Myna Mahila Foundation, founded by 23-year-old Suhani Jalota, has been chosen as one of the seven beneficiaries of Prince Harry and Meghan Markle’s wedding
It’s double the excitement for Suhani Jalota, the founder of Myna Mahila Foundation, which has made its way into the list of charities that will benefit from Prince Harry and Meghan Markle’s wedding. Not just that, the 23-year-old entrepreneur has been invited to the Royal wedding too.
Suhani started the Foundation in 2015 with a mission to empower women and get them to speak about issues that they generally would not talk about, just like a “chatty” myna bird would.
“We use topics like menstrual hygiene for women to open up about their bodies and their health. Women from urban slums in Mumbai are employed to manufacture and sell affordable sanitary pads back into their communities, thus improving menstrual hygiene and providing stable employment. We reach about 10,000 women a month in 12 different locations in Mumbai. 15 women work at the unit, while 50 distribute door-to-door,” explains Suhani.

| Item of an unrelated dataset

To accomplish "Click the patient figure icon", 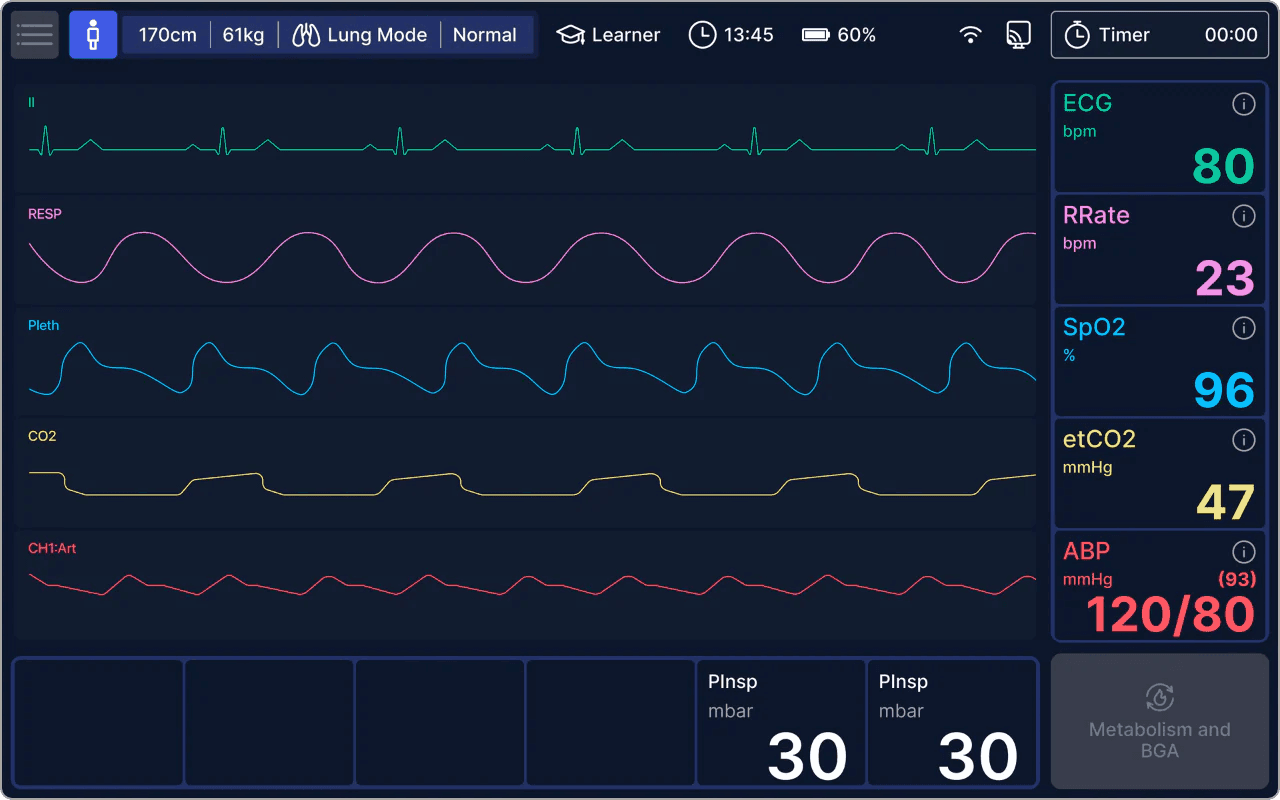I will (93, 35).
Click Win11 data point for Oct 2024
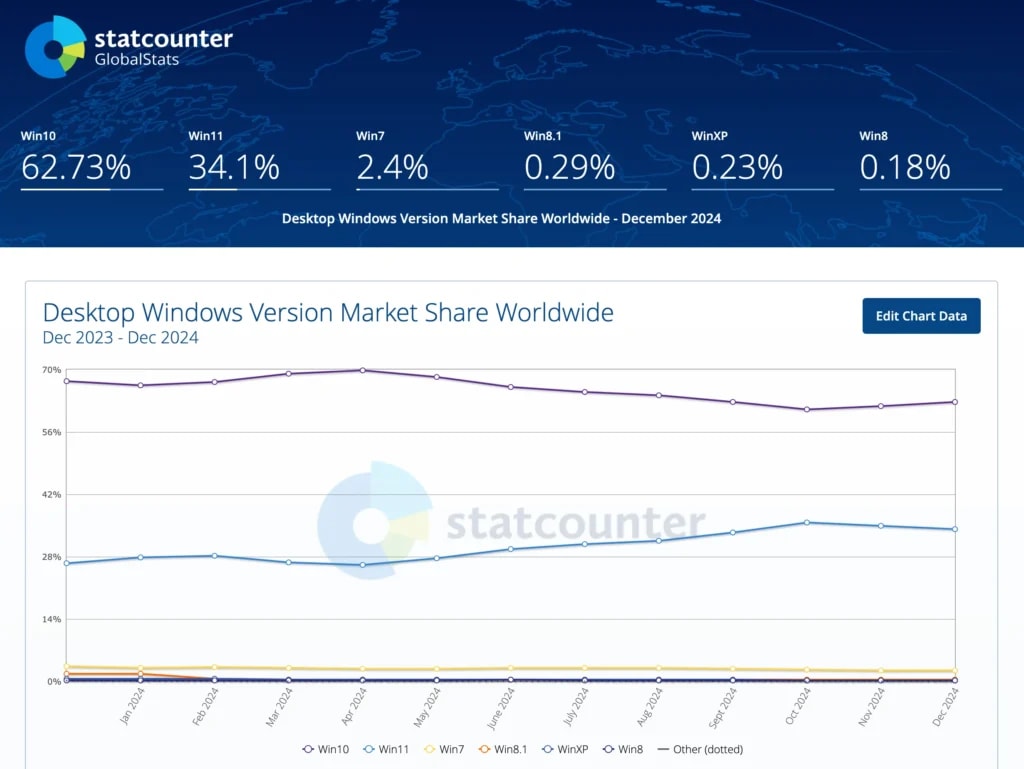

Talking about how it all started, she says, “I was working on issues of public toilets and sanitation against the rural backdrop. Through the whole process, I started talking to women about sanitation and they described how they didn’t even have access to individual toilets, or how they would openly defecate, compromising on their health and dignity.”
She adds, “Through these conversations, we realised that women were at a huge loss, and were invisible as well. These women do all the work in the household and get very little credit for it; they also give themselves very little importance. Very often, they stick around with the man in their lives just because he is the man of the house.”
Further, Suhani says, “We wanted women to be able to stand up for themselves. We wanted to work on products that were particularly useful for women in the slums and identified sanitary napkins to be one such product.”
So when and how did the idea catch Meghan Markle’s attention? “She first heard about it at the Glamour 2016 College Women of the Year awards ceremony in New York. Since then, she has been in touch and even came down to Mumbai last year to see how the organisation works and to meet with all the women. She has been a guide and a mentor to us,” says Suhani, adding that the association will get them both attention and resources.
“It’s a privilege for us to be chosen as part of the seven beneficiaries. It talks a lot about their commitment to grass-root level organisations that are creating change, especially for women empowerment. We are reaching about 10,000 women now, we could increase three to four fold with this kind of a set-up,” says Suhani, who was bestowed with the Queens Leadership Award in 2017, and listed on Forbes 30 Under 30 (Asia) under Social Entrepreneurs this year.
As for the future, Suhani reveals, “I majored in economics and global health since I wanted to work on health systems and policy related problems. Myna is the first step to try and get into the women’s health space. We don’t really have a safe community for women where they can openly talk about their issues and get proper guidance and accurate information, so that’s where we want to go many years down the line.”